Uma piada racista pode ser pior do que um murro no estômago. E Londres 2012 estava cheio delas. A atleta grega de salto em comprimento Paraskevi Papachristou, então com 23 anos, foi punida com expulsão pelo Comité Olímpico Grego depois de escrever nas suas redes sociais: "Com tantos africanos na Grécia... Pelo menos os mosquitos do Nilo vão ter comida caseira!!!" Com a alcunha "voula" ["bala"], deu um tiro na sua carreira.

Apenas alguns dias depois, outro atleta era expulso, desta vez o futebolista Michel Morganella, da selecção da Suíça, também por comentários online. Após uma derrota por 2 a 1 contra a Coreia do Sul, chamou "atrasados mentais" aos asiáticos, um post que o Comité Olímpico Suíço considerou "gravemente insultuoso".

O que também não foi bem visto foi o vídeo partilhado nas redes sociais pela atleta britânica Charlotte Dujardin, de 39 anos, onde aparece a chicotear um cavalo. A proeza teve como consequência não poder participar nos Jogos Olímpicos deste ano e o afastamento de qualquer competição nos próximos seis meses. A Federação Internacional de Desportos Equestres suspendeu-a dias antes do início de Paris2024.

"Doping" e devolução de medalhas

O caso mais recente aconteceu esta semana: um atleta da delegação grego foi expulso da aldeia olímpica depois de ter testado positivo para substâncias proibidas. O comunicado do Comité Olímpico Grego não especificava nome ou modalidade.

Os números de doping parecem estar a diminuir, mas há algumas situações a registar, como a da medalha de bronze dos Jogos da Commonwealth e campeã de boxe dos Jogos Africanos, a nigeriana Cynthia Ogunsemilore, ou do judoca iraquiano Sajjad Sehen, de 28 anos, que se estreava nestes Jogos Olímpicos. 

Todas as edições têm as suas histórias, umas mais rocambolescas que outras. Em Seul 1988, o jamaicano Ben Johnson, a competir pelo Canadá, conquistava a medalha de ouro nos 100 metros, com o tempo recorde de 9´79 segundos. Menos de 48 horas depois era expulso dos jogos e suspenso de competições oficiais por dois anos.

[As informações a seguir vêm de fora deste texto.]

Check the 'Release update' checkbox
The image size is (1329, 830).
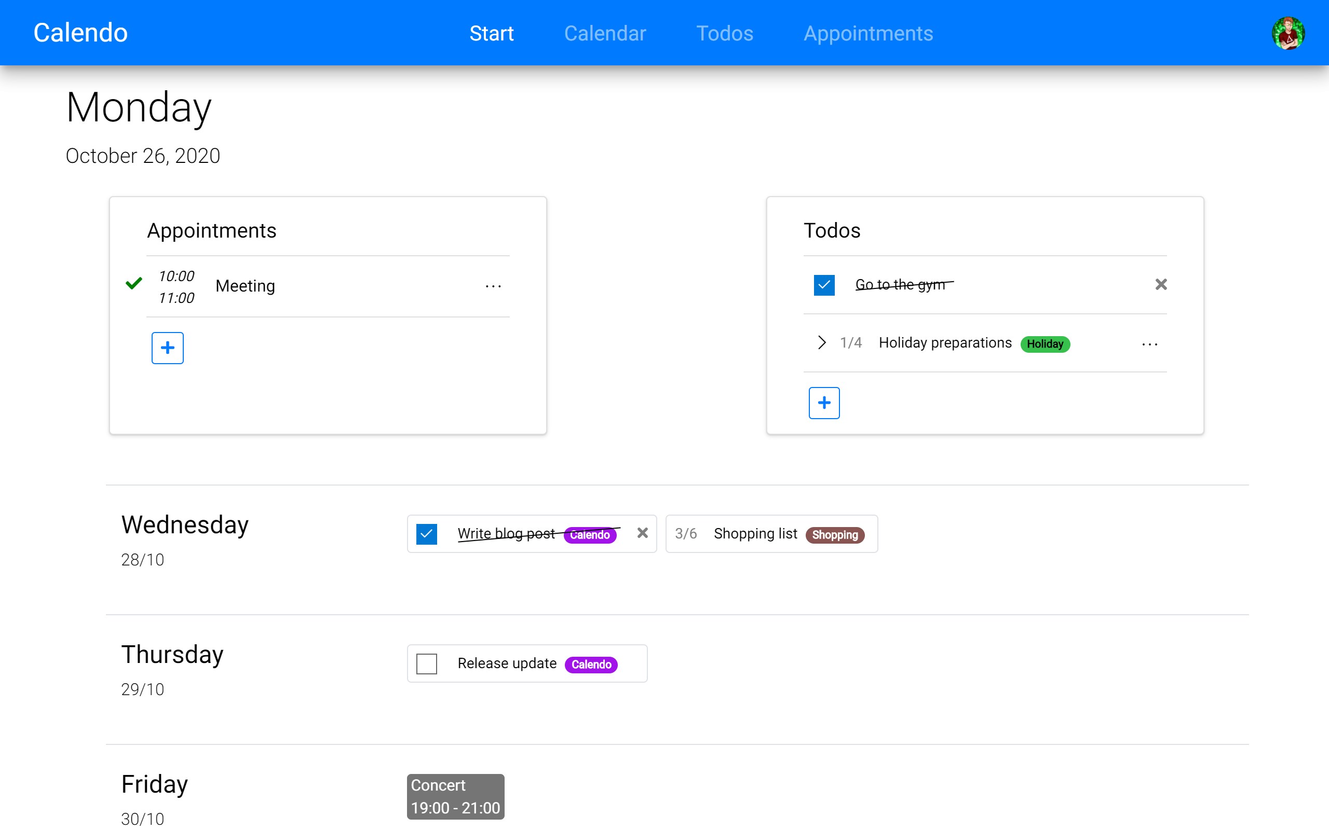(427, 664)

Foi a primeira vez que o Comité Olímpico Internacional retirou uma medalha a um atleta por causa de doping, mas estaria longe de ser a última.

Ben Johnson a bater recorde
Ben Johnson a bater recorde Ben Johnson a bater recorde créditos: AFP

Em Sidney 2000, Andreea Răduca, de 16 anos, era a primeira ginasta romena a ganhar uma medalha de ouro a título individual desde Nadia Comaneci. A felicidade durou até o exame antidoping revelar pseudoefedrina, uma das substâncias na lista negra. Nem mesmo as alegações de ter tomado remédios para a gripe na véspera da competição, tratamento receitado pelo a equipa (que foi suspenso quatro anos), a impediram de perder a medalha.

Os casos de doping sucederam-se, uns com mais estrondo que outros, mas outras situações inusitadas levaram atletas olímpicos a ter de devolver as suas medalhas. Dez anos depois dos Jogos de Sidney, a ginasta chinesa Dong Fangxiao ficou sem a medalha de bronze, depois da investigação da Federação Internacional de Ginástica ter revelado que ela tinha apenas 14 anos na altura da competição (16 anos é a idade mínima). Além disso, a equipa perdeu o terceiro lugar e teve de entregar a o bronze as americanas, que tinham ficado classificadas na quarta posição.